Location of police cells key reason
The District Bulletin understands that the courthouse has no cells, which is one reason proximity to the station with cells is critical, particularly as Queanbeyan hosts trials of serious offences, including murder.
There had been no further official word from the Member for Monaro, John Barilaro. But Labor candidate for Monaro, Bryce Wilson said: “Two years, eight months since a promise of a new police station and construction is yet to begin. [Member for Monaro] Mr Barilaro must guarantee this will be delivered before the next election.
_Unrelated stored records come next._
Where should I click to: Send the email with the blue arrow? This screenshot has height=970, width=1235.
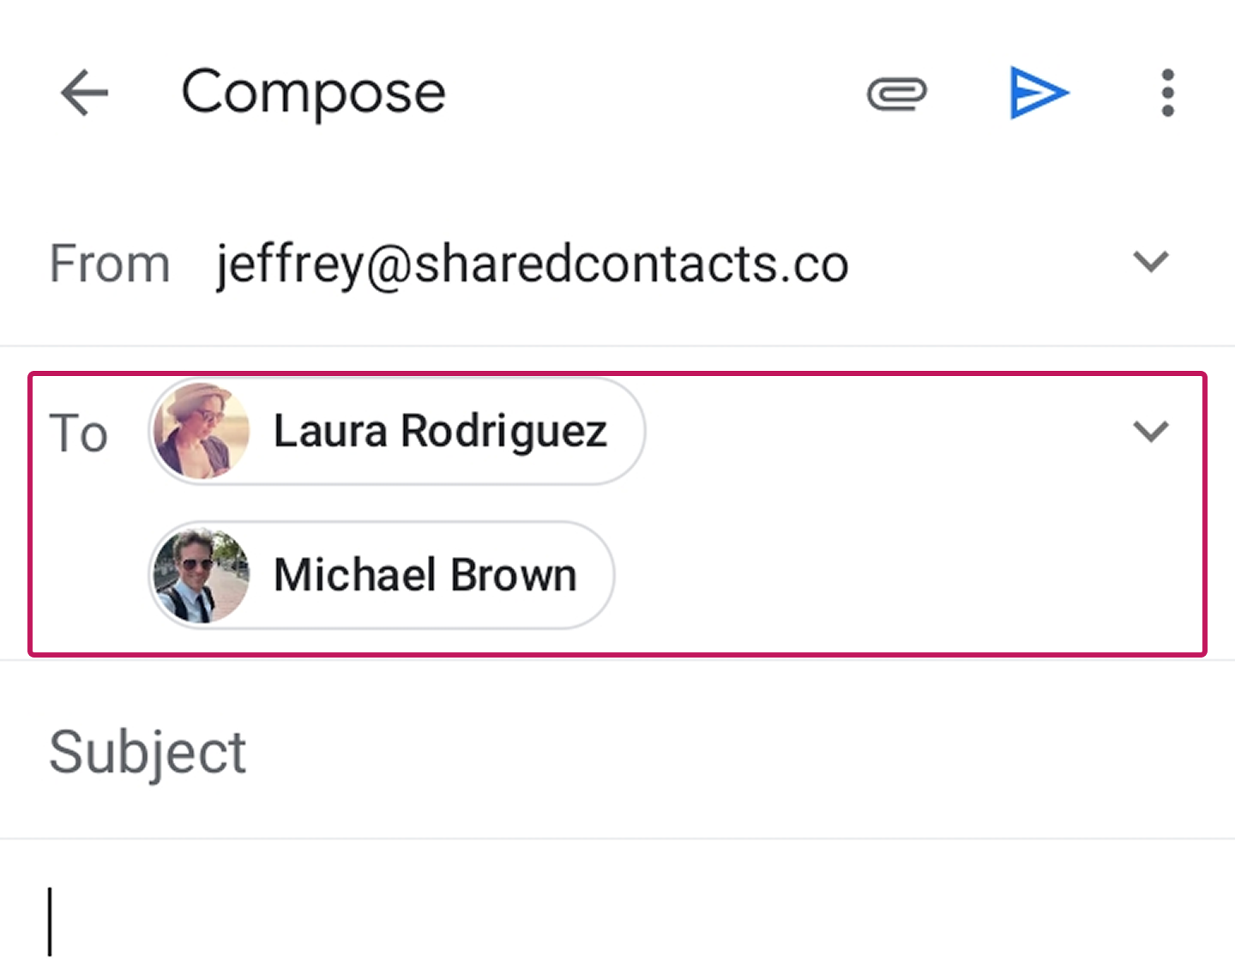(1038, 93)
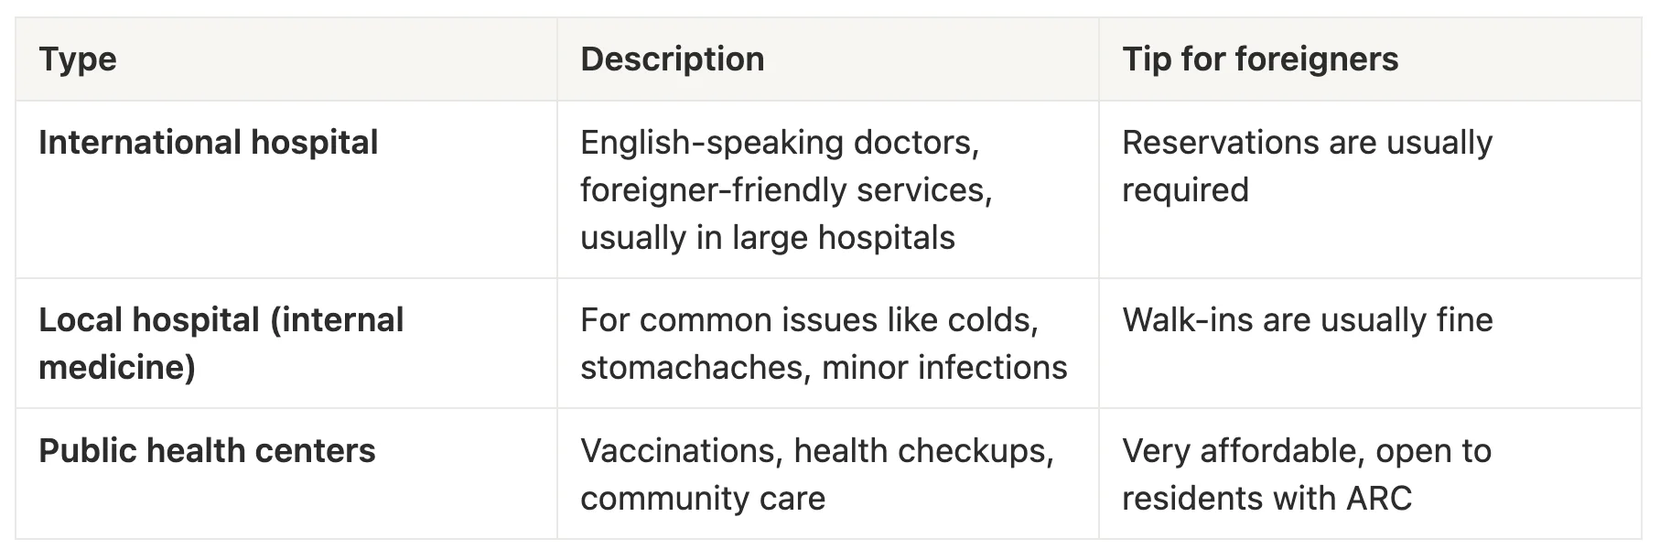Click the "Description" column header
Screen dimensions: 1660x560
click(672, 59)
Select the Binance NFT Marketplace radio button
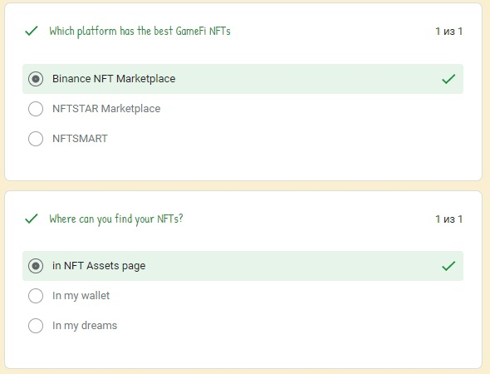Image resolution: width=490 pixels, height=374 pixels. [36, 79]
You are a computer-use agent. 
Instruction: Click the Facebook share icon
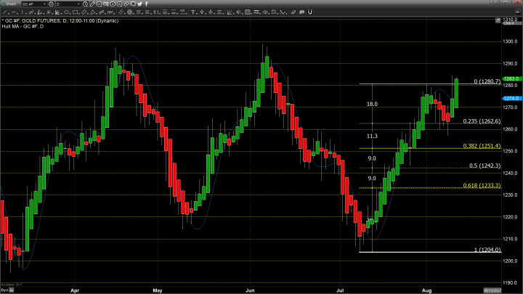click(147, 5)
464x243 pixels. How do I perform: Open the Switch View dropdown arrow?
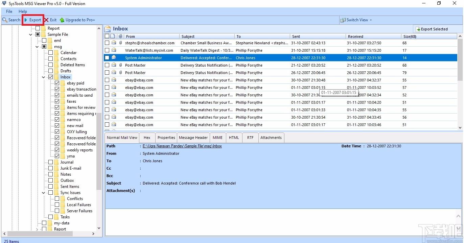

As I have said before, let’s build what our police want, where they want and let’s get on with it.”
Councillor Peter Marshall said: “The situation that council now finds itself in vindicates the position that I, Cr Winchester and Cr Harrison took at the September meeting, that we simply had not been provided with enough information at the time to make a decision on whether to proceed with the proposal as it stood.”
A possible response to the loss of the proposed tenant is to reduce the height of the building to four storeys. But since the rent from the police occupancy was designed to help offset the building construction costs, council still faces a financial question.
Council wants underground parking option
The council’s desire for underground car parking seems to be a major consideration. One of the reasons the council rejected rebuilding on the site of the old administration offices is because a stormwater drain rules out underground parking there.
This raises the question of how much (expensive) underground parking is needed in the central city area when there is scope to encourage long-stay car parking in the existing Collett St car park, which is under-used. Council is developing a car parking strategy for the CBD and there is hope for an integrated transport strategy.